• **PROBLEM A**: According to the essay on oddly specific cravings, where and in what month does the business trip in the episode 'Business Trip' take place?
• **PROBLEM B**: Continue the essay on oddly specific cravings from the point where it stops.

• **DOCUMENT PASSAGE**:

----------------

Today I found myself thinking about something that I've often thought about in the past, but that recent circumstances have given me particular cause to ponder. And that is, how bizarrely specific our appetites and desires and inclinations can be.
When I say "recent circumstances", I mean my own experience, as this
has happened to me quite a lot in recent weeks.
The first strange hankering I want to mention concerns the American show The
Office. (After Star Trek: The Next Generation and Star Trek: Voyager,
which I tend to lump together as one show, this is my favourite television
programme. I'm not sure I can even yield the supremacy to Star Trek. I
like them in different ways.)
There is one excellent episode of The Office called 'Business Trip'. (The
scriptwriters of The Office had a difficult time spinning storylines out
of such a restrictive set-up, which was simply the life of a paper merchants
and its employees. They often stretched the premise too far into wackiness. But
'Business Trip' is pleasingly simple, and it's hard to believe that it took
them five seasons to use the storyline of a business trip.)
The story-line of 'Business Trip' involves Michael Scott (the office manager
and central character of the show, played by Steve Carrell) and two other
characters (Andy, a preppy salesman who is engaged to one of the office
accountants) and Oscar (a gay,
Mexican accountant) all going on a business trip to Winnipeg in November.
Michael is boyishly excited about the trip, but it doesn't turn out to be very
(David Wallace, their CEO, mentions at one point that: "It's pretty
tough to find somebody who wants to go up to Winnipeg mid-November." The
lack of glamour in the business trip and its location is a big theme of the
episode. This is part of what I find appealing; as I mentioned a few times
previously, I like all things provincial. I don't know if Winnipeg is
'provincial', but you know what I mean.)
The scene that excited me particularly was one involving Andy and Oscar. They
visit a local bar, one that is portrayed as being not particularly exciting.
They get drunk and Oscar starts asking Andy what he can possibly see in his
fiancee. Andy mentions that they haven't yet had sex (and in a modern comedy,
of course, two engaged people remaining chaste is seen as bizarre-- though
Oscar does ask, "Are you guys waiting to be married?" and Andy says:
"Honestly, I don't know what we're waiting for!", so at least the concept
of premarital chastity is acknowledged). Oscar drunkenly persuades Andy to
phone his fiancée and ask her to explain herself, which he does.
It's a reasonably funny scene, and quite a sweet episode. (As Andy says at the
end: "I had to go all the way to Canada to get to know a guy who sits
twenty feet away from me".) But the point of my story is that, weeks after
watching this episode, I suddenly found it coming into my mind over and over
again. It was the pub/club/bar atmosphere that excited me. It had been a long time, a record time, since I'd been in any drinking spot.
Then, one evening, on a bus that was passing through the suburb of Phibsborough
in Dublin, I looked at a particular pub and thought: "I'd really like to
visit a pub, just to be in one." The desire grew and grew, and I
hopped off the bus a few stops later, and went looking for a suitable tavern.

----------------

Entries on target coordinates
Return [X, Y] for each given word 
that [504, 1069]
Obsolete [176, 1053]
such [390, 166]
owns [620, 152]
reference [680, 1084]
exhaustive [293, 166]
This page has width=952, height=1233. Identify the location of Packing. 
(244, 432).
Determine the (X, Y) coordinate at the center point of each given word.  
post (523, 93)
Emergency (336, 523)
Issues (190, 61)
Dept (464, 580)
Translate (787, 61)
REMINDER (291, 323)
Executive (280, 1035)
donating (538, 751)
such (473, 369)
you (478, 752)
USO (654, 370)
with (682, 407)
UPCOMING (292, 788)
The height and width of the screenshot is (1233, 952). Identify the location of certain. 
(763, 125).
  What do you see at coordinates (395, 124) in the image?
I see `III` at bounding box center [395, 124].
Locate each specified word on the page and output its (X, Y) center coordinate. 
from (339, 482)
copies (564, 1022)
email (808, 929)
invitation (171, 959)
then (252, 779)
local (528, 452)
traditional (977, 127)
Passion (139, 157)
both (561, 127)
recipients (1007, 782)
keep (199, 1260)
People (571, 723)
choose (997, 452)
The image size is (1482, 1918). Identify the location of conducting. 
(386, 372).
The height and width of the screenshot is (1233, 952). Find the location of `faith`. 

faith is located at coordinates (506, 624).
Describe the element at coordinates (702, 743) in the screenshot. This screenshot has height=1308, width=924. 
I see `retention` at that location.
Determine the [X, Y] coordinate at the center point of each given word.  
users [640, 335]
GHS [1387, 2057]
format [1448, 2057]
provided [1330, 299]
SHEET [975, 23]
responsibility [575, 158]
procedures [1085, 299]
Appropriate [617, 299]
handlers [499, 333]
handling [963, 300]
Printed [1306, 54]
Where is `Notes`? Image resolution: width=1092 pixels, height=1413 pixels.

----------------

• **TASK ANSWER A**: Winnipeg, in November.

• **TASK ANSWER B**:
But the point is, I couldn't find one. I'd gone too far into the suburbs. There
was only one rather sleepy suburban pub, full of regulars-- the kind of pub I would
usually prefer. But that scene from The Office had got into my head and
I wanted a pub that wasn't sleepy, and that wasn't full of regulars-- something
with a bit of animation, just like the pub in the scene, and where there would be a flow of different and new people (not that I intended to talk to any of them).
Eventually, I satisfied my craving by visiting a local hotel lounge. It was on a Saturday morning, but there were lots of people there from the nearby hotel, so
it wasn't just regulars.
What I really wanted was to visit a bar in Winnipeg in November, on a business
More recently, I became completely fascinated with the idea of days.
Yes, days. It's something I've written about on this blog several times, though I've always
struggled to express what I mean exactly. I'm fascinated by the fact that human life is divided
into days. I'm fascinated by their texture, their pulse, how they are remembered. I'm always fascinated to hear people talk about particular stretches
of their lives ("I spent three days in bed with the curtains closed...I
tramped the streets for a week...we spent a month discussing the idea...")
The past imperfect thrills me.
So I suddenly wanted to read a good diary. But every diary I contemplated reading seemed to
lack what I was looking for. What about the famous diary of Samuel Pepys, the naval
secretary who witnessed the Great Fire of London and whose diary is a
goldmine of seventeenth century social history, as well as a much-lauded work
of art? I'd tried reading it before, and there was a little bit too much
bureaucracy and statecraft for my liking. Besides, it was so old-- I
wanted something more recent, so that I could relate to it better. The diary of his contemporary John
Evelyn was out for the same reason.
Some of the diaries I came across were first-hand accounts of important moments in history; diaries by senior politicians, for instance. But I didn't want anything so specialised, or so dramatic. I didn't want war, or high politics, or expeditions in far off lands. The craving I felt was for the whole rich tapestry of life; dull days, busy days, sick days, red letter days, dark days, holidays, and every other sort of day. I wanted a diary that had as much of the mundane as the picturesque; more of the mundane, for preference.
So how about The Diary of a Country Parson, by James Woodforde, who died in
1803, and who lived a rather uneventful and routine existence? It's had fans
since it was published in 1924. However, I found Woodforde's rather plodding
account of dinners and expenditures and other daily incidents to be a bit too
plain and lacking in reflection or introspection.
Next I tried the diaries and letters of John Henry Newman. The university where I
work, University College Dublin, is the descendant of the Catholic University that John Henry Newman
founded (though he only really got it started, before trouble from the Irish
bishops forced him to leave). This fact, and the mere fact that it was the
first dedicated Catholic university in Ireland, means that we have a huge
amount of Newman material in the library, including a complete run of his
collected diaries and letters-- over thirty volumes. (Newman kept everything.) I
started on the first volume, knowing in my heart that there was no chance I
would read them all, but rather taken with the idea of doing so. (I always love the idea of going off the beaten track.)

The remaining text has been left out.